»»
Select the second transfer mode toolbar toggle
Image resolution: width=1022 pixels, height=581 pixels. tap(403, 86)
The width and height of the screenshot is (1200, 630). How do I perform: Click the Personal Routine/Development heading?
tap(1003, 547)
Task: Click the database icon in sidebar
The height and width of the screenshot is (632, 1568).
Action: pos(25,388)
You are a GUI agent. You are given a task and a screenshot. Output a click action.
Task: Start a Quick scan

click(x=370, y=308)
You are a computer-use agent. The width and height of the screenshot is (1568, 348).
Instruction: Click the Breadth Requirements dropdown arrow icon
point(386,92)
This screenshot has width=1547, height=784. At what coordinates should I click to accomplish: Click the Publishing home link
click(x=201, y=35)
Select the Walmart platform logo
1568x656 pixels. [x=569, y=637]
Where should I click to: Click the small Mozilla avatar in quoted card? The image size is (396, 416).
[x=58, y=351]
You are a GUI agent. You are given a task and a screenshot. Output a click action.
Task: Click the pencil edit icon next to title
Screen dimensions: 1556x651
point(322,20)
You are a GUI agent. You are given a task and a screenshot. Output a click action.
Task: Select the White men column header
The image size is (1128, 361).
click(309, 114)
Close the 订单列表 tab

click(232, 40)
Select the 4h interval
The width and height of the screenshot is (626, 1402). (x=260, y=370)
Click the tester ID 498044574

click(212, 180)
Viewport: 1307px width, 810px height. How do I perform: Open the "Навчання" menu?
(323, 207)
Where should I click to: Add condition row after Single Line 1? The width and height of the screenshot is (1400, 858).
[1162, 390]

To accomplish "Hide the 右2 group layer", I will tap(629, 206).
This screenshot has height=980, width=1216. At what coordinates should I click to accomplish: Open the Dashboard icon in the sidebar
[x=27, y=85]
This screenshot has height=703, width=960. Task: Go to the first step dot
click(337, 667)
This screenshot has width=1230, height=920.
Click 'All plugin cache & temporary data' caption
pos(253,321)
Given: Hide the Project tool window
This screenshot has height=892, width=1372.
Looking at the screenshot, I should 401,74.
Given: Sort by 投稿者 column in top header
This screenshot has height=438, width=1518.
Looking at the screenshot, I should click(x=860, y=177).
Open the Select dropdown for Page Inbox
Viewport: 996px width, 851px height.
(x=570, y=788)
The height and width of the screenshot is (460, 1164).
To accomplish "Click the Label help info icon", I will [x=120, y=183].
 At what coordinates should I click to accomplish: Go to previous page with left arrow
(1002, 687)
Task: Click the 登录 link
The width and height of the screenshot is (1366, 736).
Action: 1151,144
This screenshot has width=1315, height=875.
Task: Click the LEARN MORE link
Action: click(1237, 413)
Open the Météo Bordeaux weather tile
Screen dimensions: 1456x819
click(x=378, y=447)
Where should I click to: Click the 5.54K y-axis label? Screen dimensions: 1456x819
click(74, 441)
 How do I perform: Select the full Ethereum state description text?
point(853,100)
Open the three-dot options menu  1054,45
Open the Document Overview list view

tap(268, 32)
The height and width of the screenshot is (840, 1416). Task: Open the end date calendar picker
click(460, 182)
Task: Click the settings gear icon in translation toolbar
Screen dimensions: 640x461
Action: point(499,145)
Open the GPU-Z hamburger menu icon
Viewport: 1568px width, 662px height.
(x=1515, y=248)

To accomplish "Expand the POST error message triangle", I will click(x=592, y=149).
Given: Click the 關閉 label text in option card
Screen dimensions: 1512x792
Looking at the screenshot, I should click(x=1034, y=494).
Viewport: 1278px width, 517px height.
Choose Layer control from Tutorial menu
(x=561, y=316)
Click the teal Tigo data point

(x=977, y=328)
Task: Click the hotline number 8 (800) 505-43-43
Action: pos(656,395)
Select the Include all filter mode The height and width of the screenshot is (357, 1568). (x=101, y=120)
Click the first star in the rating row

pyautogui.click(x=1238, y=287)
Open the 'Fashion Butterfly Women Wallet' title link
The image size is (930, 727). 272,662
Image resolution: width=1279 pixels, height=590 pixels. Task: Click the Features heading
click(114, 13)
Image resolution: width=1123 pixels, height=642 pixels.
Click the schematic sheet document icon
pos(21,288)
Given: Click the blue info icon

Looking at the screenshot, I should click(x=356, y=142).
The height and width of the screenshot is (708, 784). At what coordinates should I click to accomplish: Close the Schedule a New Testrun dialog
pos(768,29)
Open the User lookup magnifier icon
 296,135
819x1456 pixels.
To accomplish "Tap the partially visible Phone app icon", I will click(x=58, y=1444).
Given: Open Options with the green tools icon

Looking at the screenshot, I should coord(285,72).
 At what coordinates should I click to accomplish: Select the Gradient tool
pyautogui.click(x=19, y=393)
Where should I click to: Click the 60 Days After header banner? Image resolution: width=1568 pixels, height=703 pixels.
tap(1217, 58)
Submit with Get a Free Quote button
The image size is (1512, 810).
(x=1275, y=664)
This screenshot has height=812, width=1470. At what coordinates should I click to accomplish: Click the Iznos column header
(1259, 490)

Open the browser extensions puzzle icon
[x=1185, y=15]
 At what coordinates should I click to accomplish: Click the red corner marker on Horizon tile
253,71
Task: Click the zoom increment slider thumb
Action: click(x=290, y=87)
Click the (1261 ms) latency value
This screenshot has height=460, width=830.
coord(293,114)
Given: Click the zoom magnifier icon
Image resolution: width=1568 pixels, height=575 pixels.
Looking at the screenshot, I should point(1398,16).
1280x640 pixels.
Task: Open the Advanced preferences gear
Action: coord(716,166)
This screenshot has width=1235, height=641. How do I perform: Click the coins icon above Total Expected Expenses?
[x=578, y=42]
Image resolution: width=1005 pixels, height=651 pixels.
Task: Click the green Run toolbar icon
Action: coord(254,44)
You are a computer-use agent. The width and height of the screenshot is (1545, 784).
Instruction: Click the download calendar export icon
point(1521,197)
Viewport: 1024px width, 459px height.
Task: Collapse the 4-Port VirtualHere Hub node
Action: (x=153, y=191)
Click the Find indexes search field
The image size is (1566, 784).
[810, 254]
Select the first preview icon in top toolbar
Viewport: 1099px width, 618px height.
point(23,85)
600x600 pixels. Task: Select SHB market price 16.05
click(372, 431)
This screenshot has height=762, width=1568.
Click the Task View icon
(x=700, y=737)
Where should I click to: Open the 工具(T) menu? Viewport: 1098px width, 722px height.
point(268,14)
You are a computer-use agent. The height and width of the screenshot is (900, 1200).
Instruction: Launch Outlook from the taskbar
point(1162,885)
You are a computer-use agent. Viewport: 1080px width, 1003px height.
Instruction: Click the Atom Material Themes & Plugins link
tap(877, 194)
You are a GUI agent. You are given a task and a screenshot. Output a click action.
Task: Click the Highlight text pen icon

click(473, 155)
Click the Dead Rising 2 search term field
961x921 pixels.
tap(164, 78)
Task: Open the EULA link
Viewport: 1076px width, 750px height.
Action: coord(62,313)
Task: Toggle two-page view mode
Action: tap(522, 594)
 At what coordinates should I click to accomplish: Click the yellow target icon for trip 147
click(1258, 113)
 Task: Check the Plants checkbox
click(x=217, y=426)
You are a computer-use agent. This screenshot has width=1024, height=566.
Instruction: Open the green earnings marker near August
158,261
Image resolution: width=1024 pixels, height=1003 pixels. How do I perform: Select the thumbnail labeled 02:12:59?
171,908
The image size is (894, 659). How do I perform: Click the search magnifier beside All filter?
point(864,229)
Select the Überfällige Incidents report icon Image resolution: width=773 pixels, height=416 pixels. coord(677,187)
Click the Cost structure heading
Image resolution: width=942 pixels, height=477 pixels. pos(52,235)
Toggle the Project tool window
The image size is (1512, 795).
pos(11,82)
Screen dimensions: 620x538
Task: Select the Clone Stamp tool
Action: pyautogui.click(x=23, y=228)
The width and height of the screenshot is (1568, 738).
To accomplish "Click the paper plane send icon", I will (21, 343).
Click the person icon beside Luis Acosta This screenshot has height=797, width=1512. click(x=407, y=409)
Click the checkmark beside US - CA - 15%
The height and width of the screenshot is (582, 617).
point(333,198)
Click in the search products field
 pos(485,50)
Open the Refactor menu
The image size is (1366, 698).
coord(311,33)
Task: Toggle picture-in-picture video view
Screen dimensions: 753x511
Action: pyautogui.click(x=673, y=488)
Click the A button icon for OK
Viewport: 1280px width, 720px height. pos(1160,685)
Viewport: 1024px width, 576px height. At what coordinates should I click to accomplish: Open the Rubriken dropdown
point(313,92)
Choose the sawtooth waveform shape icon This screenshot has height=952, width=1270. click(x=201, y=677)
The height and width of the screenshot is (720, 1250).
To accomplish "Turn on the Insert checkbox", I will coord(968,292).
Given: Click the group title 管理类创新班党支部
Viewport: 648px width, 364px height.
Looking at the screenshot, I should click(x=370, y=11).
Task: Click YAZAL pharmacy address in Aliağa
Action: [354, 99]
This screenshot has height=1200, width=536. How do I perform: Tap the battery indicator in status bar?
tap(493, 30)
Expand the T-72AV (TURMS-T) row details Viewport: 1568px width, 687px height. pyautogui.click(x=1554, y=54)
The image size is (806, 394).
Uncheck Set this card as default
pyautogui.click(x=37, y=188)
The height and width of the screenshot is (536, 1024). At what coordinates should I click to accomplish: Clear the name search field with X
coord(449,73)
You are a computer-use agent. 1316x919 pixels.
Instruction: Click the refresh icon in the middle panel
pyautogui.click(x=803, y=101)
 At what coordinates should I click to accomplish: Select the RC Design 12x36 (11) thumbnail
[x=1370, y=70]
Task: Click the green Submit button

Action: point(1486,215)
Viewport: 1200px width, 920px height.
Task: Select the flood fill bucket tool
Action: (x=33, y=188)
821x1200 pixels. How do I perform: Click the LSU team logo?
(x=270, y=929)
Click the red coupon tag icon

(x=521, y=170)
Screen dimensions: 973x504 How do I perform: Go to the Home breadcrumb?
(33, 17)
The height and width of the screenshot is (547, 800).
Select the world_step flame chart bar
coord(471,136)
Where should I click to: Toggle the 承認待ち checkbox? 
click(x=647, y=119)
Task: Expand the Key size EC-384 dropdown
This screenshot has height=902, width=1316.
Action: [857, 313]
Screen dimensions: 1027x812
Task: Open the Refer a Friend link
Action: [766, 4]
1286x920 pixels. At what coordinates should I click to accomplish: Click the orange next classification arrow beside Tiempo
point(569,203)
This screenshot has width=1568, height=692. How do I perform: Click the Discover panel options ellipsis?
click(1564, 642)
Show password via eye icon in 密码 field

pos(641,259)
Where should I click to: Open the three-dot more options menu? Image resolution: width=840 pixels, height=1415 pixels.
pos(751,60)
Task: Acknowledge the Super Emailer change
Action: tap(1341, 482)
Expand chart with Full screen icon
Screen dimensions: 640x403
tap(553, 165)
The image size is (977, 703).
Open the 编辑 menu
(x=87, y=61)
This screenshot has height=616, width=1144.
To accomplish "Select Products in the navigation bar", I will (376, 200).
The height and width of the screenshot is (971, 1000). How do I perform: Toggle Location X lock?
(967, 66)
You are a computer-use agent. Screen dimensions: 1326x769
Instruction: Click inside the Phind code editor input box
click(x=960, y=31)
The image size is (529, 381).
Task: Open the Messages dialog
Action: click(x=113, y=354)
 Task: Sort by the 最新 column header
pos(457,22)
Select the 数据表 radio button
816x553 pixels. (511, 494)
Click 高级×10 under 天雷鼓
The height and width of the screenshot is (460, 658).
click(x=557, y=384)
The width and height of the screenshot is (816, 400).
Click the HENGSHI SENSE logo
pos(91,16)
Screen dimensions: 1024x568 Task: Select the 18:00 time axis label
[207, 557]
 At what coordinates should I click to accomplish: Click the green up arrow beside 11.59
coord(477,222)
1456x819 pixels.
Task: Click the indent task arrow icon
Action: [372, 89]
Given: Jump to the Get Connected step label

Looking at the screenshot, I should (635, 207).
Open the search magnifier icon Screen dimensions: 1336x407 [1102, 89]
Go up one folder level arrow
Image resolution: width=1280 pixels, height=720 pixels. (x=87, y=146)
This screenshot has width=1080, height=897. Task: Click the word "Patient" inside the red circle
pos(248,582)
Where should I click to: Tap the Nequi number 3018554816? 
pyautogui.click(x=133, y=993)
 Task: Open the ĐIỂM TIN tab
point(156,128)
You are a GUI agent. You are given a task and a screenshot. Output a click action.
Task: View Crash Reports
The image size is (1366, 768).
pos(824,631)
««
## WHAT YOU SHOULD DO
Reproduce the data from the line with "The height and width of the screenshot is (460, 1164)." to the line with "The image size is (930, 727). 272,662", substituting "date selector" for "calendar picker" and keeping everything else the same.

## TASK ANSWER
The height and width of the screenshot is (460, 1164).
To accomplish "Click the Label help info icon", I will [x=120, y=183].
 At what coordinates should I click to accomplish: Go to previous page with left arrow
(1002, 687)
Task: Click the 登录 link
The width and height of the screenshot is (1366, 736).
Action: 1151,144
This screenshot has width=1315, height=875.
Task: Click the LEARN MORE link
Action: click(1237, 413)
Open the Météo Bordeaux weather tile
Screen dimensions: 1456x819
click(x=378, y=447)
Where should I click to: Click the 5.54K y-axis label? Screen dimensions: 1456x819
click(74, 441)
 How do I perform: Select the full Ethereum state description text?
point(853,100)
Open the three-dot options menu  1054,45
Open the Document Overview list view

tap(268, 32)
The height and width of the screenshot is (840, 1416). Task: Open the end date date selector
click(460, 182)
Task: Click the settings gear icon in translation toolbar
Screen dimensions: 640x461
Action: point(499,145)
Open the GPU-Z hamburger menu icon
Viewport: 1568px width, 662px height.
(x=1515, y=248)

To accomplish "Expand the POST error message triangle", I will click(x=592, y=149).
Given: Click the 關閉 label text in option card
Screen dimensions: 1512x792
Looking at the screenshot, I should click(x=1034, y=494).
Viewport: 1278px width, 517px height.
Choose Layer control from Tutorial menu
(x=561, y=316)
Click the teal Tigo data point

(x=977, y=328)
Task: Click the hotline number 8 (800) 505-43-43
Action: pos(656,395)
Select the Include all filter mode The height and width of the screenshot is (357, 1568). (x=101, y=120)
Click the first star in the rating row

pyautogui.click(x=1238, y=287)
Open the 'Fashion Butterfly Women Wallet' title link
The image size is (930, 727). 272,662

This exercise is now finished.